------ DATASET EXTRACT

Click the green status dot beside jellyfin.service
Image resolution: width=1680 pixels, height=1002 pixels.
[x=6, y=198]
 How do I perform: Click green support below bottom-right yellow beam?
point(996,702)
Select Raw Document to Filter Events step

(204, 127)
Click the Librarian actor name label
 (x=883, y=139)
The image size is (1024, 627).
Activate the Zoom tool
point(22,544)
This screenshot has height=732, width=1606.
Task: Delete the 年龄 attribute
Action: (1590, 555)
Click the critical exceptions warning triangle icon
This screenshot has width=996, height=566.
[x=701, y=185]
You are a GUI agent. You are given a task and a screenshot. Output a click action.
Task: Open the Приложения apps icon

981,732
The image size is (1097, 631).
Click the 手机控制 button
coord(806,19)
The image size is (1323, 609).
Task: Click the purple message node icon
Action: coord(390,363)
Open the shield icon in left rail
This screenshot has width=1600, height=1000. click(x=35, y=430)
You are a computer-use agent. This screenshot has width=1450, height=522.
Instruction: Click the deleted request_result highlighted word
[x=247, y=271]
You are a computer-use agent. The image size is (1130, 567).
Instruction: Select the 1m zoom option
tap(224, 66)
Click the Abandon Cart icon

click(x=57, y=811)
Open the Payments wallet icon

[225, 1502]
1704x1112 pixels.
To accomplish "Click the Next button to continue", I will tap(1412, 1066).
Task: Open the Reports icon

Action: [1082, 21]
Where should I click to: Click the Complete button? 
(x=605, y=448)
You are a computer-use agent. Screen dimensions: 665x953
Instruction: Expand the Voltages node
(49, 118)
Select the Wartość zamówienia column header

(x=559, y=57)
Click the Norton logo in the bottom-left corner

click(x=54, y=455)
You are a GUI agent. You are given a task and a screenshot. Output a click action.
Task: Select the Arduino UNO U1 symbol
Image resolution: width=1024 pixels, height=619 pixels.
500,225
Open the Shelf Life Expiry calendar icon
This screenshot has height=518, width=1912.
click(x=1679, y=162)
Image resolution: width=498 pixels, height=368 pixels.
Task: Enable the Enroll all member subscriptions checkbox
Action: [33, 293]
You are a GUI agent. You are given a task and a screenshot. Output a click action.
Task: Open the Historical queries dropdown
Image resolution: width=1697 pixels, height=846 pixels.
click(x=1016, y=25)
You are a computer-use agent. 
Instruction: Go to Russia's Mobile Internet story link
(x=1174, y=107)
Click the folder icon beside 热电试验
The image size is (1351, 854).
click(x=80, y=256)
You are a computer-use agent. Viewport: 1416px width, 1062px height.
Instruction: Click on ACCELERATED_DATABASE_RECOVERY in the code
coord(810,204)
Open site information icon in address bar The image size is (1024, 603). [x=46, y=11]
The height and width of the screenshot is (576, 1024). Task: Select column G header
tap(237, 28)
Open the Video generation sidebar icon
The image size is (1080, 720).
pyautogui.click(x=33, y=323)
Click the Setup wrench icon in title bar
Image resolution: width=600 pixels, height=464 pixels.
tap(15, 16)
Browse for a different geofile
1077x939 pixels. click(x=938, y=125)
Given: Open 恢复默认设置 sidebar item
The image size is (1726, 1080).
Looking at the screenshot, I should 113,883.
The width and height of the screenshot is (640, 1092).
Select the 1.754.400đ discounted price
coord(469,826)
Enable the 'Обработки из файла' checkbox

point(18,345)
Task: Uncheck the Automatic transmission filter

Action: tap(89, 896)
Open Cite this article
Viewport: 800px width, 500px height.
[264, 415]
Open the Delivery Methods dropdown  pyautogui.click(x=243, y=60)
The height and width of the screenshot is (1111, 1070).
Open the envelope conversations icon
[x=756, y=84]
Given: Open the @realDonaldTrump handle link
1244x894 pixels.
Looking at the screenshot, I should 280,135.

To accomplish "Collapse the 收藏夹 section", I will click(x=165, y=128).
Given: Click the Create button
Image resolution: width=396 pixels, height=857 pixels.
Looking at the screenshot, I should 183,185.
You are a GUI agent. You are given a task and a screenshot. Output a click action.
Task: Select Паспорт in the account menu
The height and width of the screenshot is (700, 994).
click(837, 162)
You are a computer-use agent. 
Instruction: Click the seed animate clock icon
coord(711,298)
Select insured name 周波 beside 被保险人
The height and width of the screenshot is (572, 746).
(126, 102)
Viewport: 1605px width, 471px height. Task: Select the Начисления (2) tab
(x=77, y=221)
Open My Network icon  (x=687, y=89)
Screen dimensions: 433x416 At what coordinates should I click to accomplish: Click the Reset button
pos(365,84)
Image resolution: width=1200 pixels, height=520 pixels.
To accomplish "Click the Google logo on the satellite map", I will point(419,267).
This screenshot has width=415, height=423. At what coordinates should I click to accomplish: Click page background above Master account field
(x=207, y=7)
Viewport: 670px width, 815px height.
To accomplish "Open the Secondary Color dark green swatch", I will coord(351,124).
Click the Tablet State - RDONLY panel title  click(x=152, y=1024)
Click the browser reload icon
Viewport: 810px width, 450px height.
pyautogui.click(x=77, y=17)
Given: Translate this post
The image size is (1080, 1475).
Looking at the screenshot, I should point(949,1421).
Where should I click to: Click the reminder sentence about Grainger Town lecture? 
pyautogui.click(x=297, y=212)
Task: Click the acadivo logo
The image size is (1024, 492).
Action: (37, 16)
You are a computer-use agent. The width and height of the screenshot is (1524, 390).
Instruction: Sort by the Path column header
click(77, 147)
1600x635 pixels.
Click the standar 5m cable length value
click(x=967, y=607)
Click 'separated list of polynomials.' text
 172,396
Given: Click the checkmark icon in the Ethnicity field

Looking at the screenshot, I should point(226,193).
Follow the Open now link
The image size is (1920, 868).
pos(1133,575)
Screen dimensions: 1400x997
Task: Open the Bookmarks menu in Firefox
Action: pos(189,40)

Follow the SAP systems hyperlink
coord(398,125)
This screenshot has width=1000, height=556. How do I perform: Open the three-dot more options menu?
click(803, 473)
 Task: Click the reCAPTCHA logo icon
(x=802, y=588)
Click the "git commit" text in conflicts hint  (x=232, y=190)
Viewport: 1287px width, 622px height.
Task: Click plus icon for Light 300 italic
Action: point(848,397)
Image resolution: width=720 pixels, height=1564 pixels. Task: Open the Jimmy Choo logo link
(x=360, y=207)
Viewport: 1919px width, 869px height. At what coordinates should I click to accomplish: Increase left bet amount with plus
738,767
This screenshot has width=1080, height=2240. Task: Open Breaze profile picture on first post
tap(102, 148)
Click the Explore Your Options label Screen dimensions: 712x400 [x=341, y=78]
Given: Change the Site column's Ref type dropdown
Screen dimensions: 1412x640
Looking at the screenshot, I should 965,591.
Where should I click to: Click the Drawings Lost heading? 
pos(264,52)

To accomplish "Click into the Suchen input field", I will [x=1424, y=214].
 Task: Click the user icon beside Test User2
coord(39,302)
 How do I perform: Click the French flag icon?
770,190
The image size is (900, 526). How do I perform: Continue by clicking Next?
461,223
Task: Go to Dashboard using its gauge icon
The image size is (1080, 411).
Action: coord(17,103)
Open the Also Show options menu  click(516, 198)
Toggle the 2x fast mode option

------------

TASK ITEM
Show every line of the entries above where the word "dropdown" occurs.

ANSWER AREA
Task: Open the Historical queries dropdown
Open the Delivery Methods dropdown  pyautogui.click(x=243, y=60)
Given: Change the Site column's Ref type dropdown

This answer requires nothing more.